▶ **SOURCE DOCUMENT**
━━━━━━━━━━━━━━━━━━━━
DokuWiki

Overview

With the second NSF proposal in a “recommended for funding” state, I'm preparing this page so we can address some looming issues and make decisions on our potential new acquisition. In general, these are the main topics:

Data Center/ITS Items
- Increased cooling requirements
- More electric L6-30 connectors
- 192.168.1.xxx subnet
- FTE requirments

Cluster/Committee Items
- Increase Home Directory Storage
- More infiniband nodes
- More nodes with small memory footprint
- Database server

New ventures
- Should we investigate Platform ISF, private cloud for HPC, will do both windows and linux compute nodes in adaptive mode (meaning in virtualized environment).

Below presents some detail regarding these points to get the discussion started.

Tada Moment!

April 27th, 2010 Update: So i had this bright idea. Spurred on by the following. The private networks on both clusters have a netmask that yields 255 IPs per subnet. Currently the clusters are chewing up about 175 of those. Now, with a new cluster potentially needing 512 more, we have a netmask and routing problem. Could be very messy.

Light bulb! So if we got a huge cluster, why not make it the primary. For example, we could run CentOS/Kusu/Lava on it or Redhat/OCS/LSF (costs involved) and adjust the netmasks to something yielding tons of IPs, like 255.255.0.0 … once running, we ingest into this cluster the petal/swallow-tail and sharptail cluster. Much cleaner and easier to do, and much more flexible. We can then logically segment the physical hardware in “clusters”.

Data Center

The breaker box panel currently provides 16 L6-30 connectors and can provide 4 more. We need to assess how much of a draw dawn there currently is, and then size out if a new subpanel can provide enough connectors for the new cluster.
━━━━━━━━━━━━━━━━━━━━
▶ **GIVEN ENTRIES**
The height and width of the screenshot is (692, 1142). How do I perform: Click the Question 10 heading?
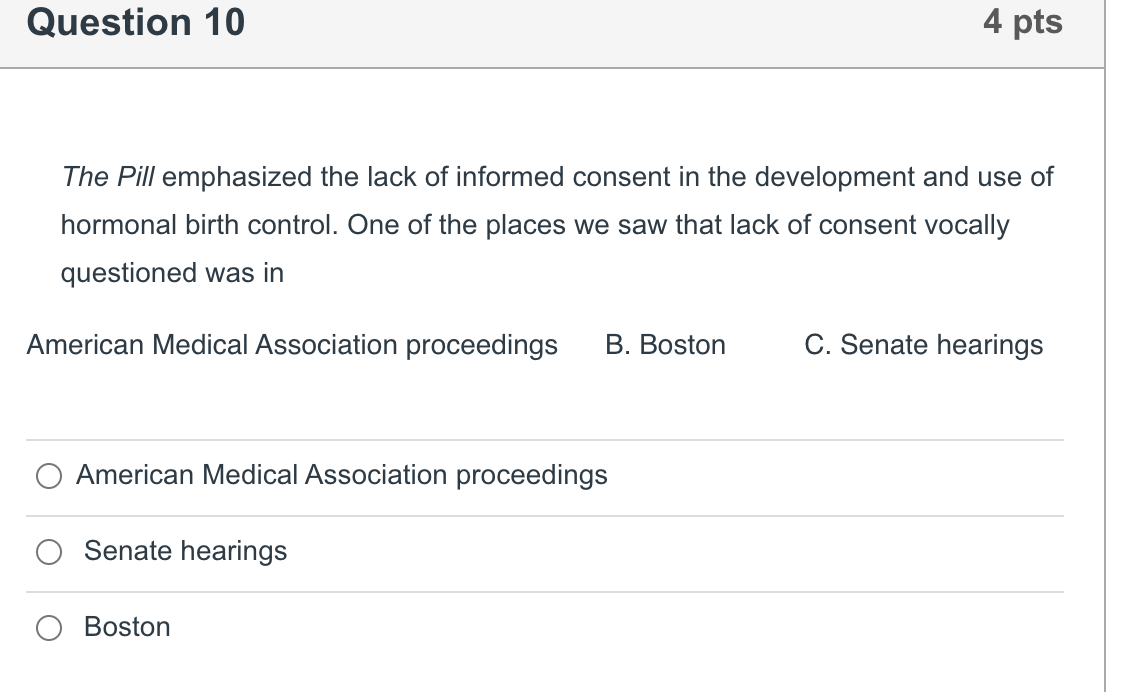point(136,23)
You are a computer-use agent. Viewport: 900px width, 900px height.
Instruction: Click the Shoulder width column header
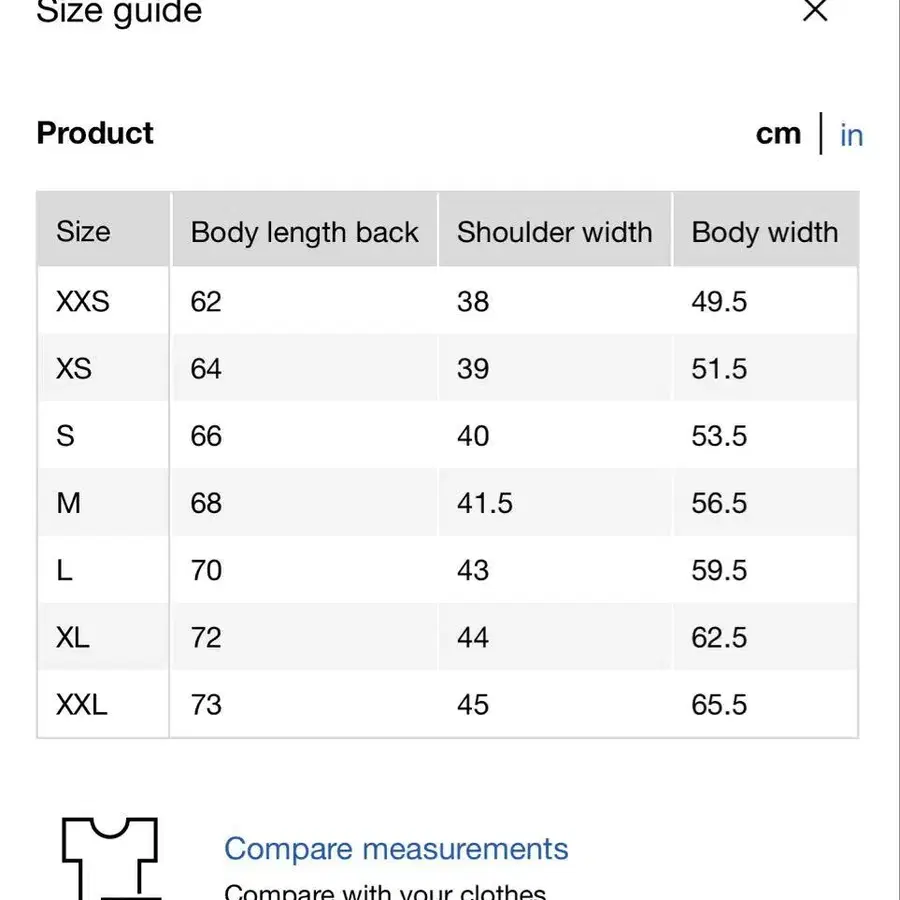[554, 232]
━━━━━━━━━━━━━━━━━━━━
▶ **TASK REQUIREMENTS**
From the cluster planning page, extract the passage starting with "New ventures" and going on through "the discussion started.", copied word for word.

▶ **ANSWER TO THIS EXERCISE**
New ventures
- Should we investigate Platform ISF, private cloud for HPC, will do both windows and linux compute nodes in adaptive mode (meaning in virtualized environment).

Below presents some detail regarding these points to get the discussion started.